** begin RECORDS SUPPLIED **

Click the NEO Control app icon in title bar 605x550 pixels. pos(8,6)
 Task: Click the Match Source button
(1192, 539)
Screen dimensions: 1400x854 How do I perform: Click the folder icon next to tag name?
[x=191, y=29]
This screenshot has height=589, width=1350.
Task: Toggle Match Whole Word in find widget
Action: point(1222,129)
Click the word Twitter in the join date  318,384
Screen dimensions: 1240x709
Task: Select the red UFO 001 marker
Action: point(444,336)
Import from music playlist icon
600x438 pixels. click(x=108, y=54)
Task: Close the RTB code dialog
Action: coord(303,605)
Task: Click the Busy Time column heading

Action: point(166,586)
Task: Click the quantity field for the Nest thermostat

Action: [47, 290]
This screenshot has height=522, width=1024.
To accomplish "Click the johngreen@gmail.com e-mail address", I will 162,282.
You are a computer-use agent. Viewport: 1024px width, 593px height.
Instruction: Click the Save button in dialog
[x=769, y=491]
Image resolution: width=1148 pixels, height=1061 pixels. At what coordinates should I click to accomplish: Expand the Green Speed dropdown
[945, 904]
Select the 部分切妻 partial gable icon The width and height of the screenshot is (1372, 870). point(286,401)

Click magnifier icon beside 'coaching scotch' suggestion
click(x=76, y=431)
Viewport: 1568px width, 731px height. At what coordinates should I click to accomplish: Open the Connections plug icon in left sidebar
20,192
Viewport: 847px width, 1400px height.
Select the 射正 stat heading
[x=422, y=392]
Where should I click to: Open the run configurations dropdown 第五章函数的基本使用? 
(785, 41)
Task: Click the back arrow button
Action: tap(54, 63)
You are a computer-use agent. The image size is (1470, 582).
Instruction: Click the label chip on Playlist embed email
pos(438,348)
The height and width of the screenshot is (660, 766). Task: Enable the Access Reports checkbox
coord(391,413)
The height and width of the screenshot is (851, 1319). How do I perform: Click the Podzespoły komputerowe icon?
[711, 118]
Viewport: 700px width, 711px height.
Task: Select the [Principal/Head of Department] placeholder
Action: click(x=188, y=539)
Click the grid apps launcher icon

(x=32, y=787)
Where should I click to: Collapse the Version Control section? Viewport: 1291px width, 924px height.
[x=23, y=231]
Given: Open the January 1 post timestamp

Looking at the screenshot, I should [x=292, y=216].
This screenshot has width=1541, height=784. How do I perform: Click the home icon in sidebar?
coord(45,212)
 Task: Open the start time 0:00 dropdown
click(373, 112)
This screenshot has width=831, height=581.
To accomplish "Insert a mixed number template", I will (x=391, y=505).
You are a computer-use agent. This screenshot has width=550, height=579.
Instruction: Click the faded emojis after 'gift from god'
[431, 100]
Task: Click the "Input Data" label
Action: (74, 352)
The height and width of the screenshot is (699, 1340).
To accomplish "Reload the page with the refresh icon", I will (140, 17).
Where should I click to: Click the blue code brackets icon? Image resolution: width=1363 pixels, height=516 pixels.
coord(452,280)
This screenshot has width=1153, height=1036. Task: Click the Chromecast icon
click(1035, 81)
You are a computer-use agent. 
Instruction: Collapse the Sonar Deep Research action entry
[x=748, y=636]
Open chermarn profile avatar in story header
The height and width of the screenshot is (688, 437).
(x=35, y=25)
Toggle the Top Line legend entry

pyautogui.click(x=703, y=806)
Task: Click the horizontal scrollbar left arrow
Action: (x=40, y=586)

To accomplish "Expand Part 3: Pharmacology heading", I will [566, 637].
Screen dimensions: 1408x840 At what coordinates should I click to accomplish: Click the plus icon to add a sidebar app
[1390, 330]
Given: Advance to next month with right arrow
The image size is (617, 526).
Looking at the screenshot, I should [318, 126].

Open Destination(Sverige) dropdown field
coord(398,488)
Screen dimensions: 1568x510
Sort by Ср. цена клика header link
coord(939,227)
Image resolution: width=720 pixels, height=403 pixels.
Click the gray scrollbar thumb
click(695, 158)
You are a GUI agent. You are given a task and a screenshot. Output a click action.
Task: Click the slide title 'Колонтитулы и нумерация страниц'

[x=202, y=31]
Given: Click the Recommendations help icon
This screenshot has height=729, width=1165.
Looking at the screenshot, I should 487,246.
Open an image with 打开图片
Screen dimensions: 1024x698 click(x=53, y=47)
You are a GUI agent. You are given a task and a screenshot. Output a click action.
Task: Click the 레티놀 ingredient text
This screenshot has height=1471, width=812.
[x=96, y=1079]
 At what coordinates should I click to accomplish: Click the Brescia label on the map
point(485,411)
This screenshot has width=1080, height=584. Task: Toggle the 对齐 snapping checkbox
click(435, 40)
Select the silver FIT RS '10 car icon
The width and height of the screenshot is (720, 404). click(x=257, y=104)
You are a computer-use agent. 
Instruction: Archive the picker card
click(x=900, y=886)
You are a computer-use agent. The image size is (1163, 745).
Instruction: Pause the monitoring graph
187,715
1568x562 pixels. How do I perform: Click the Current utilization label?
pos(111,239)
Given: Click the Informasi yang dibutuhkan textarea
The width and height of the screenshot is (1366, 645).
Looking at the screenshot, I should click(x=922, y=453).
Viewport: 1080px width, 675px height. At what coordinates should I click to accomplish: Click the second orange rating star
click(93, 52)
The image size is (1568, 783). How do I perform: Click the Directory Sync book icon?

** end RECORDS SUPPLIED **

- [THE EXERCISE]: Format the entries above as a Markdown table with the columns Row and Line. Start with the line that contains "Task: Click the Busy Time column heading" and continue through the line that contains "coord(391,413)". Number each row, and leave out the blank lines.

- [PROBLEM SOLUTION]:
| Row | Line |
|---|---|
| 1 | Task: Click the Busy Time column heading |
| 2 | Action: point(166,586) |
| 3 | Task: Click the quantity field for the Nest thermostat |
| 4 | Action: [47, 290] |
| 5 | This screenshot has height=522, width=1024. |
| 6 | To accomplish "Click the johngreen@gmail.com e-mail address", I will 162,282. |
| 7 | You are a computer-use agent. Viewport: 1024px width, 593px height. |
| 8 | Instruction: Click the Save button in dialog |
| 9 | [x=769, y=491] |
| 10 | Image resolution: width=1148 pixels, height=1061 pixels. At what coordinates should I click to accomplish: Expand the Green Speed dropdown |
| 11 | [945, 904] |
| 12 | Select the 部分切妻 partial gable icon The width and height of the screenshot is (1372, 870). point(286,401) |
| 13 | Click magnifier icon beside 'coaching scotch' suggestion |
| 14 | click(x=76, y=431) |
| 15 | Viewport: 1568px width, 731px height. At what coordinates should I click to accomplish: Open the Connections plug icon in left sidebar |
| 16 | 20,192 |
| 17 | Viewport: 847px width, 1400px height. |
| 18 | Select the 射正 stat heading |
| 19 | [x=422, y=392] |
| 20 | Where should I click to: Open the run configurations dropdown 第五章函数的基本使用?  |
| 21 | (785, 41) |
| 22 | Task: Click the back arrow button |
| 23 | Action: tap(54, 63) |
| 24 | You are a computer-use agent. The image size is (1470, 582). |
| 25 | Instruction: Click the label chip on Playlist embed email |
| 26 | pos(438,348) |
| 27 | The height and width of the screenshot is (660, 766). Task: Enable the Access Reports checkbox |
| 28 | coord(391,413) |